RECORDS FOR PROCESSING -
+ + + + + + +
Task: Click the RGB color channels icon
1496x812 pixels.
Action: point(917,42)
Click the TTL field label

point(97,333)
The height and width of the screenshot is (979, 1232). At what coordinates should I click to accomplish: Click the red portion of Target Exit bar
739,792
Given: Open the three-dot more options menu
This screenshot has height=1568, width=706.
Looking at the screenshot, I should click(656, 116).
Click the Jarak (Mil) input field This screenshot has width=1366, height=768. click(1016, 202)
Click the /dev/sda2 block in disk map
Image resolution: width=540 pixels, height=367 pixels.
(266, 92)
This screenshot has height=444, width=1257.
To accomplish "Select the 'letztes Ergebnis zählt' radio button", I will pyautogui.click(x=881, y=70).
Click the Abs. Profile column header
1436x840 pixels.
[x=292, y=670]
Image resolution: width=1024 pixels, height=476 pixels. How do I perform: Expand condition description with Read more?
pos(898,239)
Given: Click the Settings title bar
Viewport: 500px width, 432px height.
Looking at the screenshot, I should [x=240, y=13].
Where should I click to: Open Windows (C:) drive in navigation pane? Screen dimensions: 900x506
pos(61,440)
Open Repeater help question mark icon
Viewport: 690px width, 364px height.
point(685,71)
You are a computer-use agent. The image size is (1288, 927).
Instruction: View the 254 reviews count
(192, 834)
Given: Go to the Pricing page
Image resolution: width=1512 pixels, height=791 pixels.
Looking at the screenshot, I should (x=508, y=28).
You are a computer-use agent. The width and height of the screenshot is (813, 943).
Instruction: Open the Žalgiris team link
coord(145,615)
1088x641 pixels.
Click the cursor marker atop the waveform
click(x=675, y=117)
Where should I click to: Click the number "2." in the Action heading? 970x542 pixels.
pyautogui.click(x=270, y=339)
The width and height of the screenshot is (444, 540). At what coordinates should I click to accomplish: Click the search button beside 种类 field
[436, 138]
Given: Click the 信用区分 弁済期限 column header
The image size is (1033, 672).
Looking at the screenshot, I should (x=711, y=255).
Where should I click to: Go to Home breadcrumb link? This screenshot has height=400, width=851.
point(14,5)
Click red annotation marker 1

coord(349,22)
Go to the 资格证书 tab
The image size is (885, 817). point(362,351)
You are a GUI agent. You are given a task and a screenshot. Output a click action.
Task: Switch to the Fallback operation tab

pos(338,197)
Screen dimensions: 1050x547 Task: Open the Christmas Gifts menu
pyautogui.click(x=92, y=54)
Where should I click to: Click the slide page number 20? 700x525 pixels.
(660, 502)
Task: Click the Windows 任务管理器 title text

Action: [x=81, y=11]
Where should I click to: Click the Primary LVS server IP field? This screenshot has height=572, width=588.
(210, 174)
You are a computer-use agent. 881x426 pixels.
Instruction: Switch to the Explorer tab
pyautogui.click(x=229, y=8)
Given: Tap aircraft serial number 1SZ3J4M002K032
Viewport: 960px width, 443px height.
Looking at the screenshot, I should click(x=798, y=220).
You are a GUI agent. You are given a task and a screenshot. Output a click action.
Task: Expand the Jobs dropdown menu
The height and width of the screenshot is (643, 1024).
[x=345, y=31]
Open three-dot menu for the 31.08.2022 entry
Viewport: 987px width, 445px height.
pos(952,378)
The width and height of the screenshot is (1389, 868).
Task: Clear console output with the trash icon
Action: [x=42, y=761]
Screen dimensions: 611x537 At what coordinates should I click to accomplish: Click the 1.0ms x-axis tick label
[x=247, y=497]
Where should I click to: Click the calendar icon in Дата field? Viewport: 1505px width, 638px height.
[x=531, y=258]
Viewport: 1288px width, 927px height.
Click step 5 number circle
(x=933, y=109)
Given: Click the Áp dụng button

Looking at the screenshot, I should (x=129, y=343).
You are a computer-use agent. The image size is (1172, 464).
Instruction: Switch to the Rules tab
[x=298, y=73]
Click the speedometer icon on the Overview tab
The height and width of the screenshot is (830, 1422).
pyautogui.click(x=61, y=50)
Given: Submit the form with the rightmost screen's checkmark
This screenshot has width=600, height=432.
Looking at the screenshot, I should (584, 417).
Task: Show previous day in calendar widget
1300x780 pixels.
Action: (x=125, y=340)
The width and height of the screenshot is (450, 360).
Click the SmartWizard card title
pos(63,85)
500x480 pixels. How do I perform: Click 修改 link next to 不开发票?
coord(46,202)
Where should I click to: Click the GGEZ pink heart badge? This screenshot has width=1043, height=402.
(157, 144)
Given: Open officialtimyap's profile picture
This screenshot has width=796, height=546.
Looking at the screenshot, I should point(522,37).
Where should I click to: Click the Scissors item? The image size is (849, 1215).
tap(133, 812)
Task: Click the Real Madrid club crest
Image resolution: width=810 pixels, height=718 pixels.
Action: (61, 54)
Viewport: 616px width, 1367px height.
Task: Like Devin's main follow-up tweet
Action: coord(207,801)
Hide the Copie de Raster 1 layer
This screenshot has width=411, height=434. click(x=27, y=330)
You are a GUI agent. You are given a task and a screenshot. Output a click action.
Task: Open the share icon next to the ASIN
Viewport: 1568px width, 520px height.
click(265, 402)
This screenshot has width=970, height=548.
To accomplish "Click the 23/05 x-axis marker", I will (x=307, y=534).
+ + + + + + +
TASK OBJECTIVE - Start at the first line of the entries and stop at the line that contains "Given: Open the three-dot more options menu". Repeat every line in that span exactly, and nothing beyond it.

ANSWER TO THE PROBLEM -
Task: Click the RGB color channels icon
1496x812 pixels.
Action: point(917,42)
Click the TTL field label

point(97,333)
The height and width of the screenshot is (979, 1232). At what coordinates should I click to accomplish: Click the red portion of Target Exit bar
739,792
Given: Open the three-dot more options menu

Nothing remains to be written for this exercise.